Stored data:
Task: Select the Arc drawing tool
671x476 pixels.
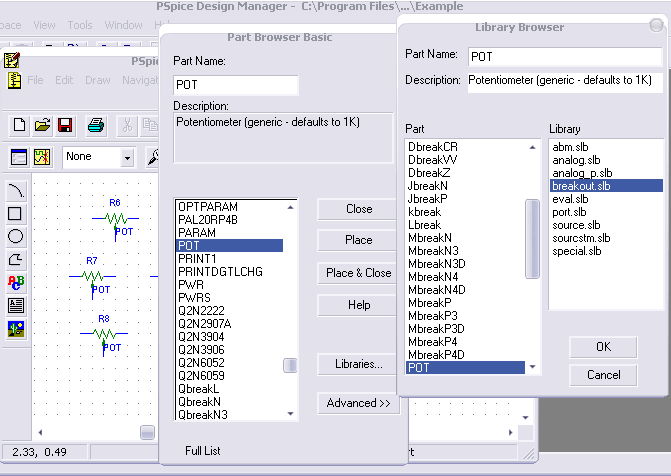Action: [x=16, y=190]
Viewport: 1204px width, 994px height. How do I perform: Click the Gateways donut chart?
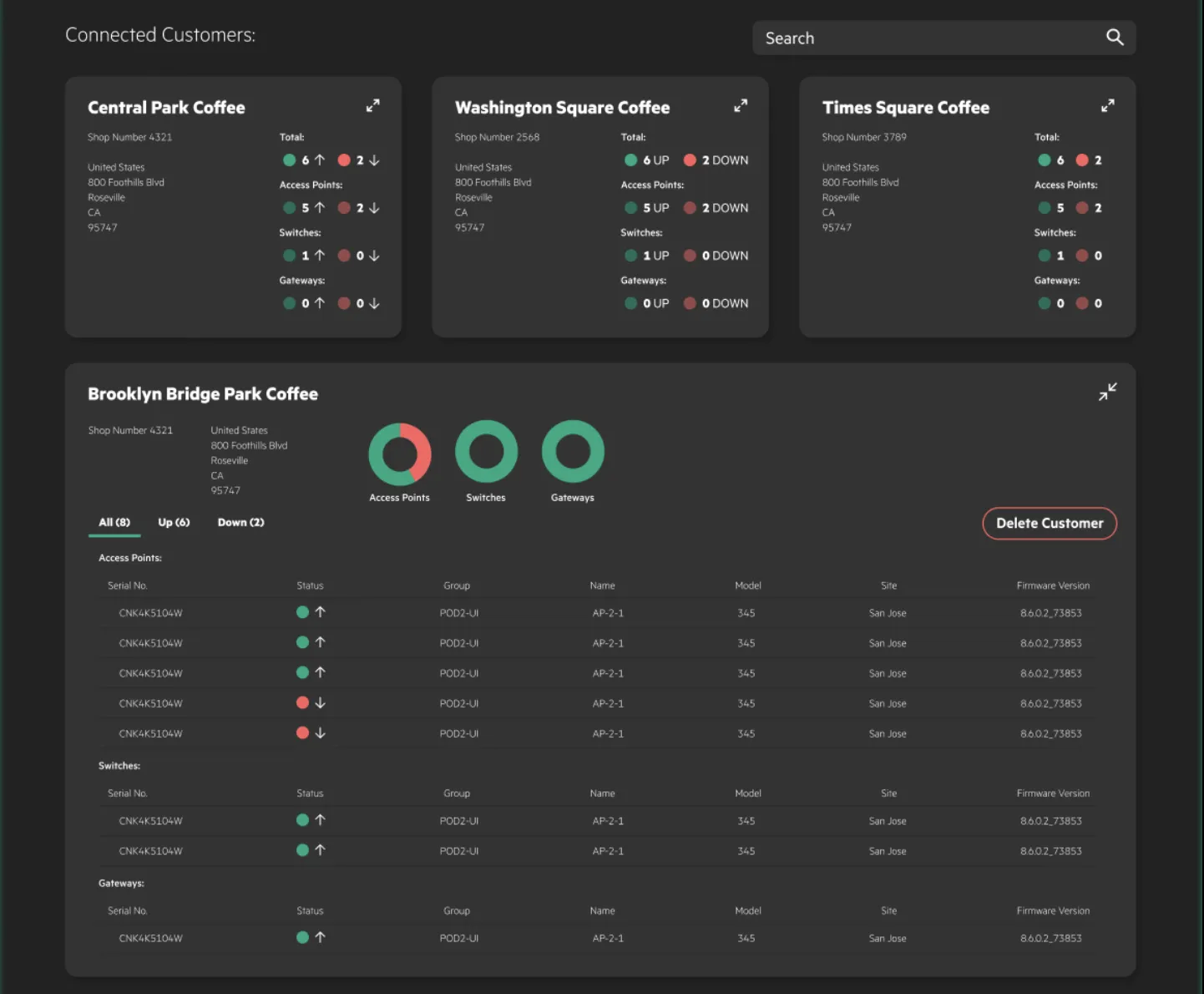tap(573, 453)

Exercise goal: Now write out the data word for word, skipping every picture in it.

Solved problem:
Task: Select the Arc drawing tool
671x476 pixels.
Action: [x=16, y=190]
Viewport: 1204px width, 994px height. How do I perform: Click the Gateways donut chart?
tap(573, 453)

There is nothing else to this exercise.